By: Naureen S. Malik |
Natural gas fluctuated in New York after dropping to a five-month low as the outlook for unusually mild weather signaled reduced demand for the power-plant fuel.
The swung between gains and losses on forecasts that the Northeast and Midwest will see below-normal temperatures from Aug. 10 through Aug. 19, according to Commodity Weather Group LLC in Bethesda, Maryland. Prices have erased all of this year’s gains as U.S. stockpile increases topped five-year averages in seven of the past nine weekly government reports.
“We are not seeing strong heat,” said Gene McGillian, an analyst and broker at Tradition Energy in Stamford, Connecticut. “The making for a turnaround seems to be a little elusive right now. The market has priced in disappointing weather.”
Natural gas for September delivery fell 0.2 cent to $3.345 per million British thermal units at 9:31 a.m. on the New York Mercantile Exchange after dropping to $3.314, the lowest intraday price since Feb. 22. Trading was 37 percent below the 100-day average. Gas has fallen 0.2 percent this year.
The discount of September to October futures narrowed 0.2 cent to 2.6 cents.
The high temperature in Chicago on Aug. 15 may be 72 degrees Fahrenheit (22 Celsius), 10 below normal, and Washington’s reading may be 2 lower than the average at 85 degrees, according to AccuWeather Inc. in State College, Pennsylvania.
Power Plants
Electricity generators, the largest consumers of U.S. gas, will account for 32 percent of demand this year, data show from the Energy Information Administration, the Energy Department’s statistical arm.
“The weather has turned into a bust for the bulls,” John Kilduff, partner at Again Capital LLC and editor of the Energy OverView newsletter in New York, wrote today. “The clock is running out fast on the ability of the summer season to produce a sustained blast of successive heat waves. Look for prices to fall further, as the bearish elements pile up.”

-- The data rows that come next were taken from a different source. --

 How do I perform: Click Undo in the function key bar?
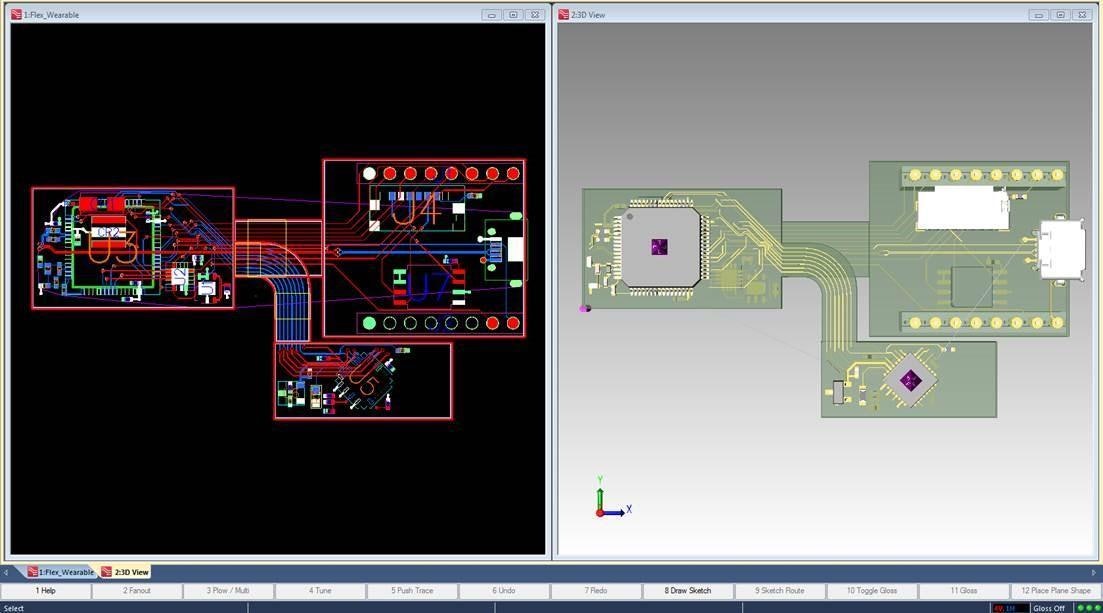point(503,590)
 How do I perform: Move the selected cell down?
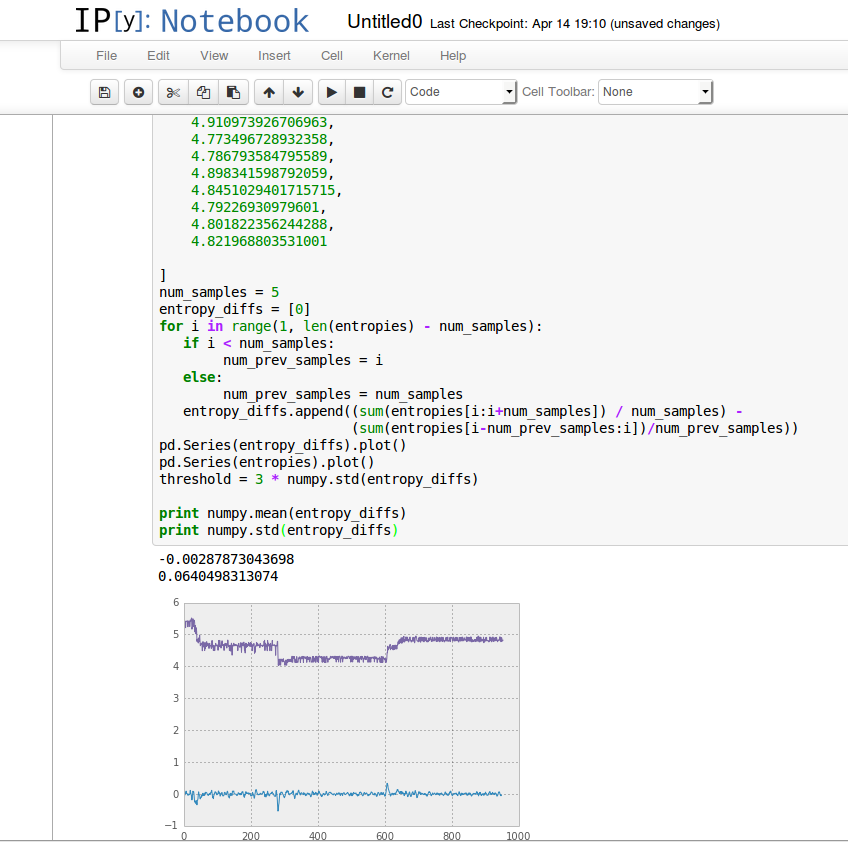(x=298, y=91)
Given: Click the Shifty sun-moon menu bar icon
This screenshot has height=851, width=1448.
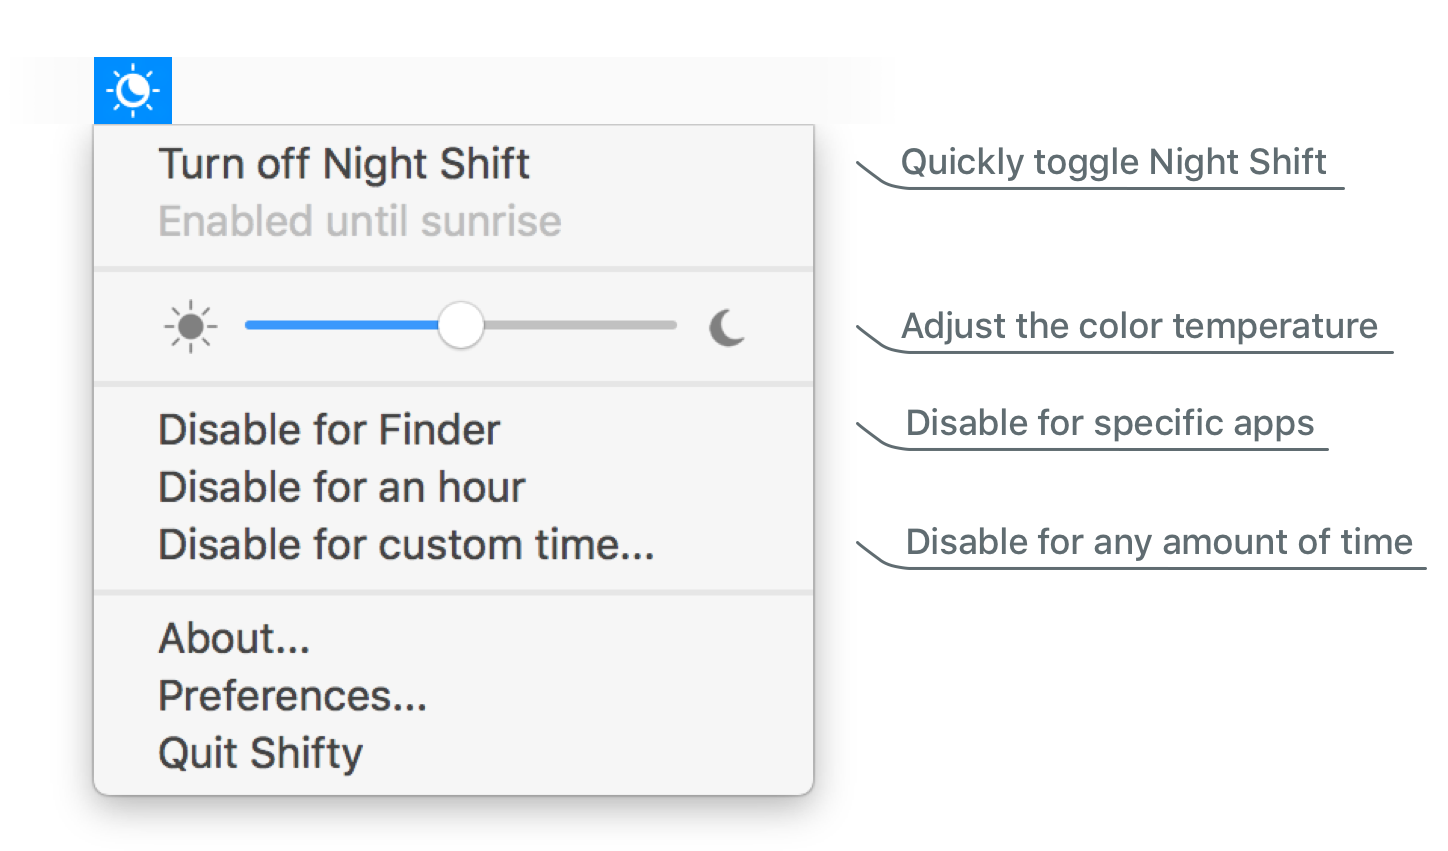Looking at the screenshot, I should [x=133, y=91].
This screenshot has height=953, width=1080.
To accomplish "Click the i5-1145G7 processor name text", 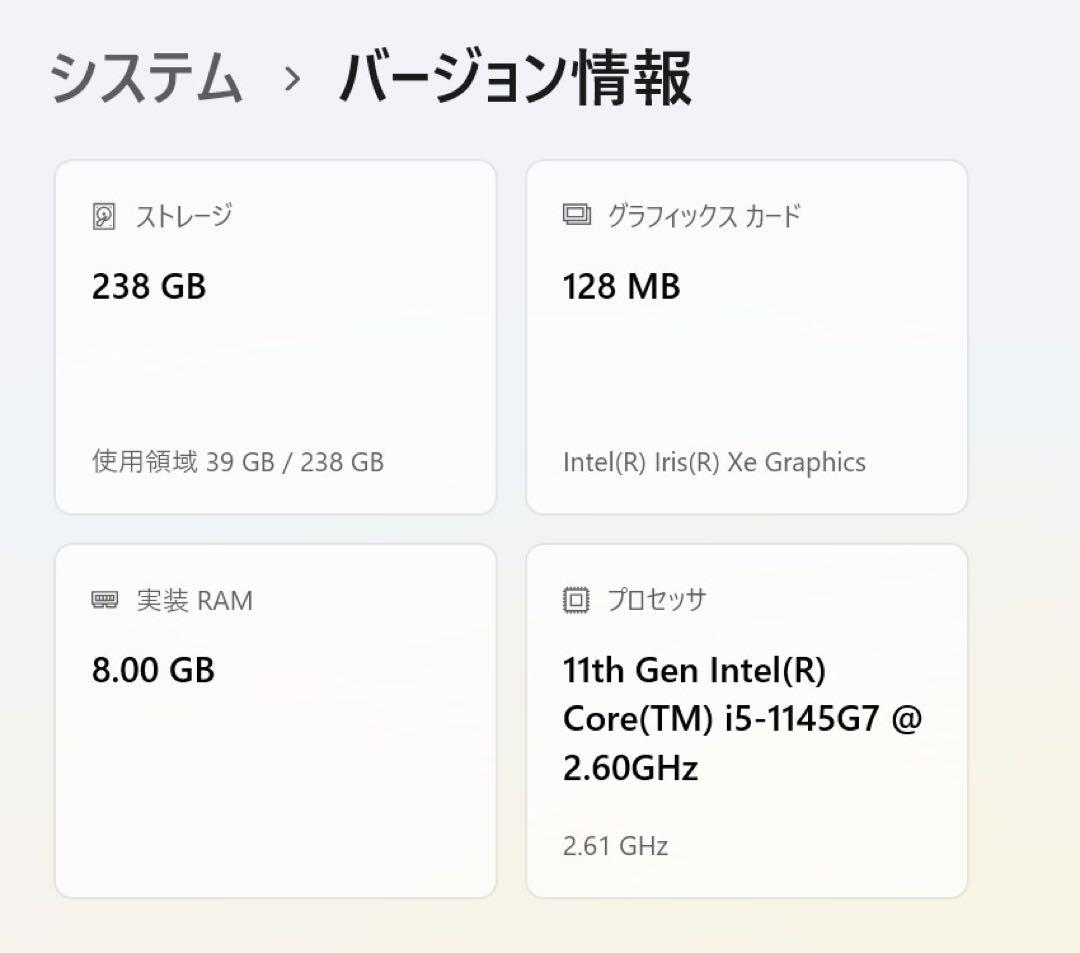I will coord(744,718).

Gas inventories rose 59 billion cubic feet to 2.845 trillion in the week ended July 26, above the five-year average injection of 47 billion for the period, the EIA said last week. A deficit to five-year average supplies narrowed to 1.2 percent from 1.6 percent the previous week.
September $3.45 calls were the most active options in electronic trading. They were down 0.3 cent at 6.2 cents per million Btu on volume of 66 at 9:41 a.m. Calls accounted for 70 percent of trading volume. Implied volatility for at-the-money options expiring in September was 31.74 percent at 9:30 a.m., compared with 30.86 percent on Aug. 2.